Úna Uí Phuirséil (Agnes Hourigan-Purcell) was the 17th president of the Camogie Association. Born Agnes Hourigan in Ballingarry, County Limerick, she had three brothers, Dan, Sean, Fr Jack Hourigan, and four sisters [including Maisie and Ellen].

==Introduction to Camogie==
She played initially for Limerick and won an Ashbourne Cup with University College Dublin alongside another future camogie presidential candidate Inez O’Kelly and an All-Ireland medal with Dublin in 1938 and later wrote on camogie for the Irish Press under her own name and simultaneously under the nom-de-plume "‘Taobh Line"‘ for the Irish independent.

She became president of the colleges camogie council, CCLA, chair of Leinster Colleges Council (1964-73), and secretary of the Leinster Council.

== Pádraig Puirséil==
In 1943 she married Pádraig Puirséil (1914–79), novelist and GAA correspondent of the Irish Press from 1970 to 1979, and author of the GAA history: "‘The GAA in Its Time"‘ based on Puirséal's research and articles about the history of the GAA, was edited by Padraig's sister Mary (1906–91), also a writer and archivist, and published posthumously (1982), Their house in Kenilworth Park was an open house for GAA and camogie people.

==Presidency==
During her presidency in 1977 Comhairle na mBunscoileanna was set up with former president Síghle Nic an Ultaigh as chair. The first Senior National League Final was played and won by a Tipperary team which included as one of its members a future camogie association president Liz Howard.

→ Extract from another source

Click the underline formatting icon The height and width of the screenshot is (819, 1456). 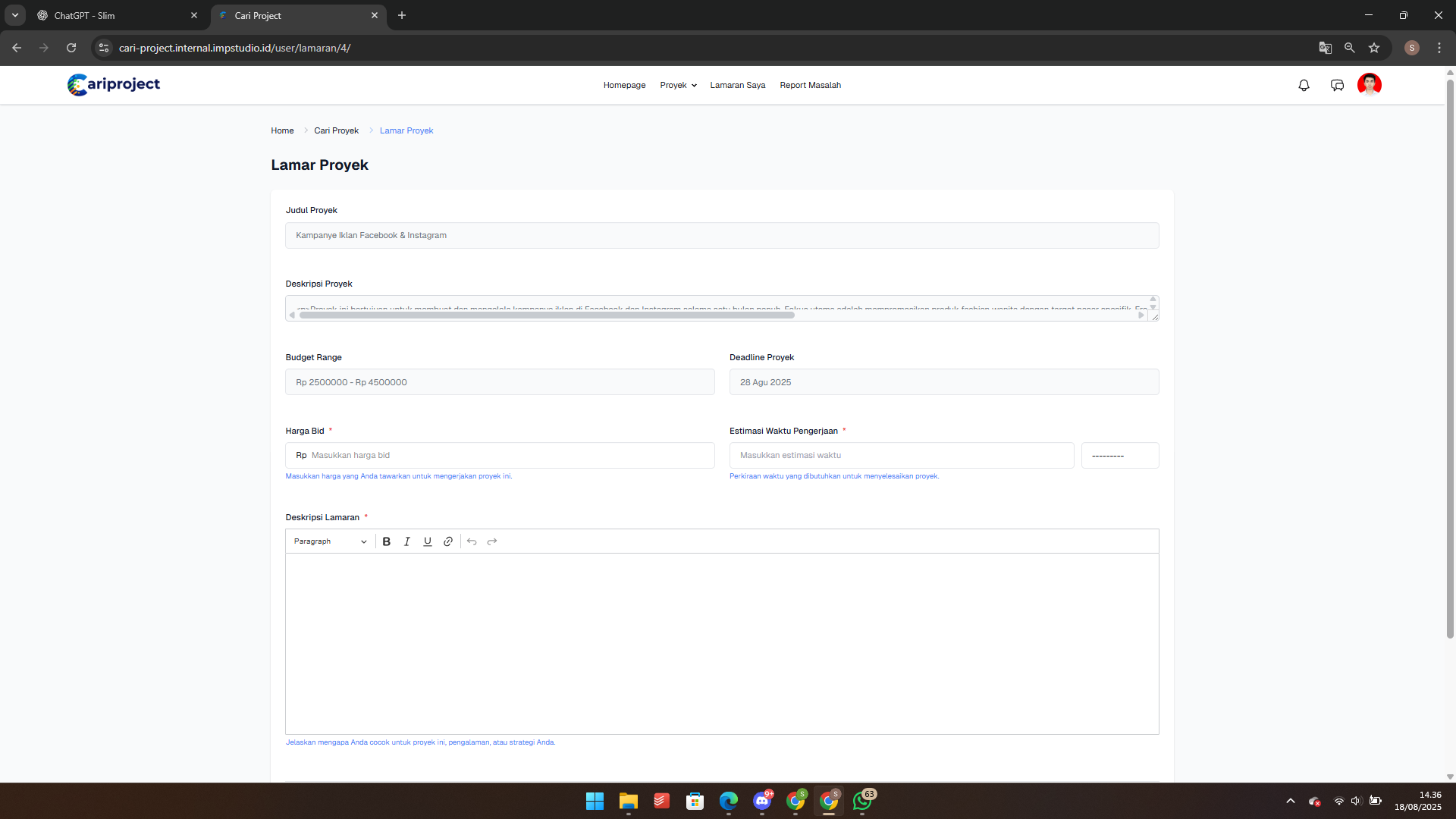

At the time of her death in 1983 she was treasurer of Árd Chómhairle, vice chair of the All Ireland Colleges Council, and PRO for both Leinster camogie board and Dublin County Camogie Board.

==Legacy==
Corn Uí Phuirséil, the colleges trophy, the Féile na nGael camogie trophy and the Purcell Cup awarded for the third level colleges second division competition, are all named in honour of her and her husband.